-- START OF TEXT --

Jones v. Parzych, No. 098342 (Feb. 15, 1994)

[EDITOR'S NOTE: This case is unpublished as indicated by the issuing court.] MEMORANDUM OF DECISION I.

On August 27, 1993, the jury in this personal injury action returned a plaintiff's verdict and judgment was entered thereon that day. The defendant now seeks to re-open this judgment for the purpose of receiving evidence of collateral sources pursuant to Connecticut General Statutes 52-225a. General Statutes 225a(b), however, provides in pertinent part:

(b) Upon a finding of liability and an awarding of damages by the trier of fact and before the court enters judgment, the court shall receive evidence from the claimant and other appropriate persons concerning the total amount of collateral sources which have been paid for the benefit of the claimant as of the date the court enters judgment.

Since the defendant did not seek to introduce evidence of CT Page 1545 collateral sources prior to judgment, he is barred from now introducing such evidence. See Connecticut General Statutes52-225a(b).

-- END OF TEXT --

(LIST OF TASKS)
**A)** Answer these questions from the memorandum in Jones v. Parzych:
(i) On what date did the jury return its verdict?
(ii) Evidence of what does the defendant seek to receive by re-opening the judgment?
(iii) Under the quoted subsection (b), from whom shall the court receive evidence?
**B)** Write the next part of the memorandum in Jones v. Parzych, starting after its final sentence.

-- START OF STORED ROWS --

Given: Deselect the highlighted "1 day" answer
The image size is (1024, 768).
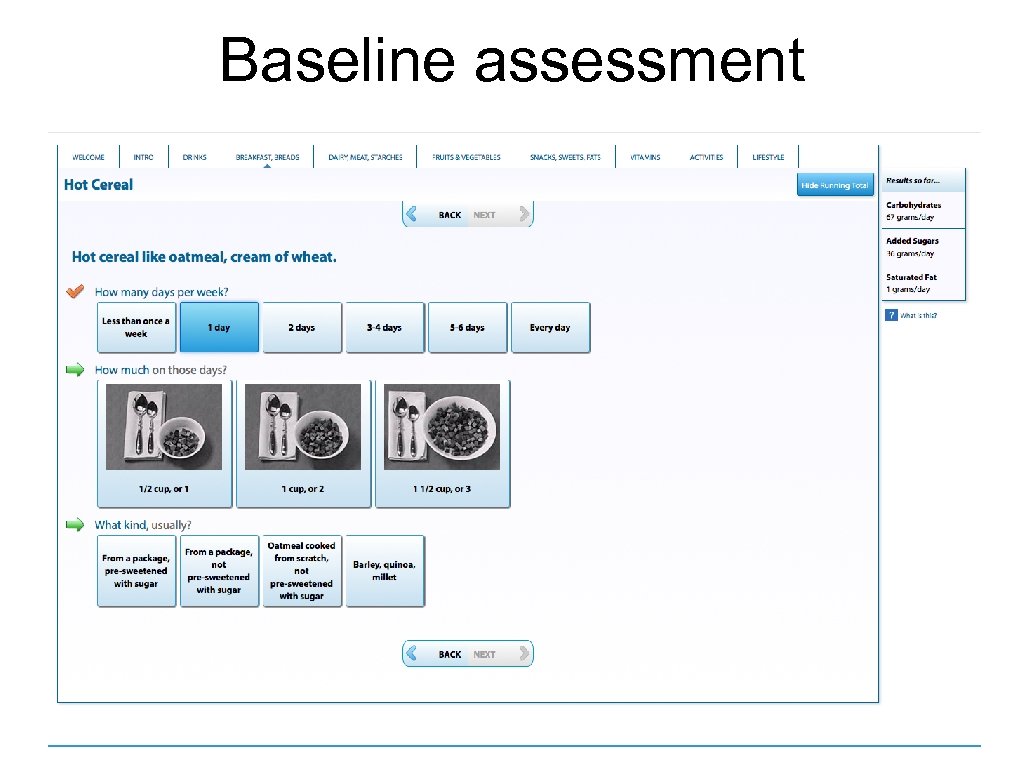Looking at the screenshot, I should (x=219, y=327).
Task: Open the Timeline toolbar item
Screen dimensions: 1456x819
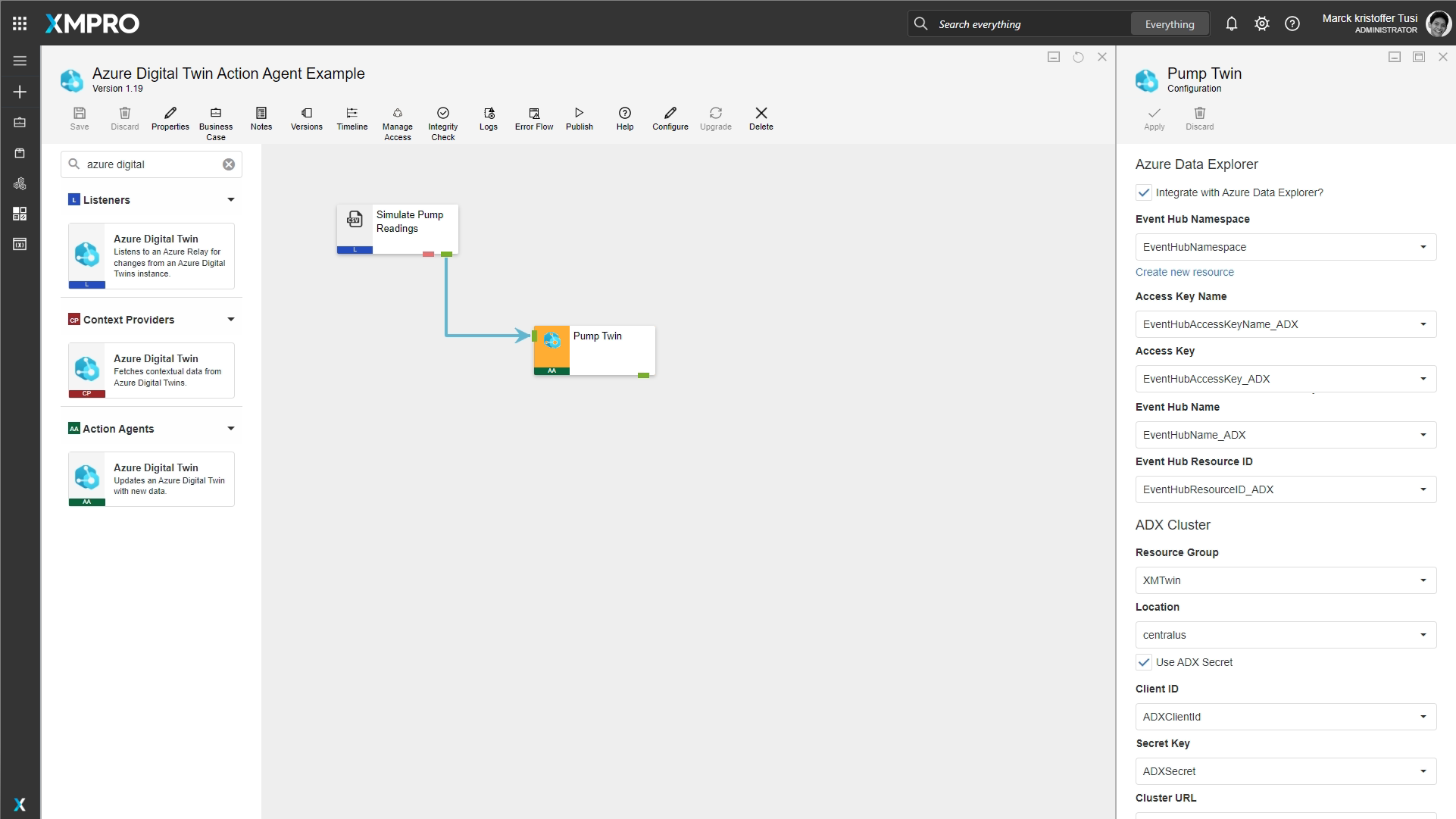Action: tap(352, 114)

-- END OF STORED ROWS --

(TASK ANSWERS)
**A)**
(i) August 27, 1993.
(ii) Collateral sources.
(iii) From the claimant and other appropriate persons.

**B)**
II. The defendant has also submitted a bill of costs and claims that he is entitled to costs because he filed an offer of judgment on the plaintiff or his attorney and the offer was for more than the eventual verdict. While the certification stated that the offer was hand-served, the defendant now admits that the offer was faxed. Hand delivery and mailing are the proper means of service. Conn. Practice book 122. Service by fax is not authorized.

Moreover, no evidence has been presented concerning the sending and delivery of this offer. The representations of counsel are not considered here as such representations carry no evidentiary weight. See State v. Patterson, 316 Conn. App. 278,292 (1993).

Accordingly, the bill of costs is not allowed.

McDONALD, J.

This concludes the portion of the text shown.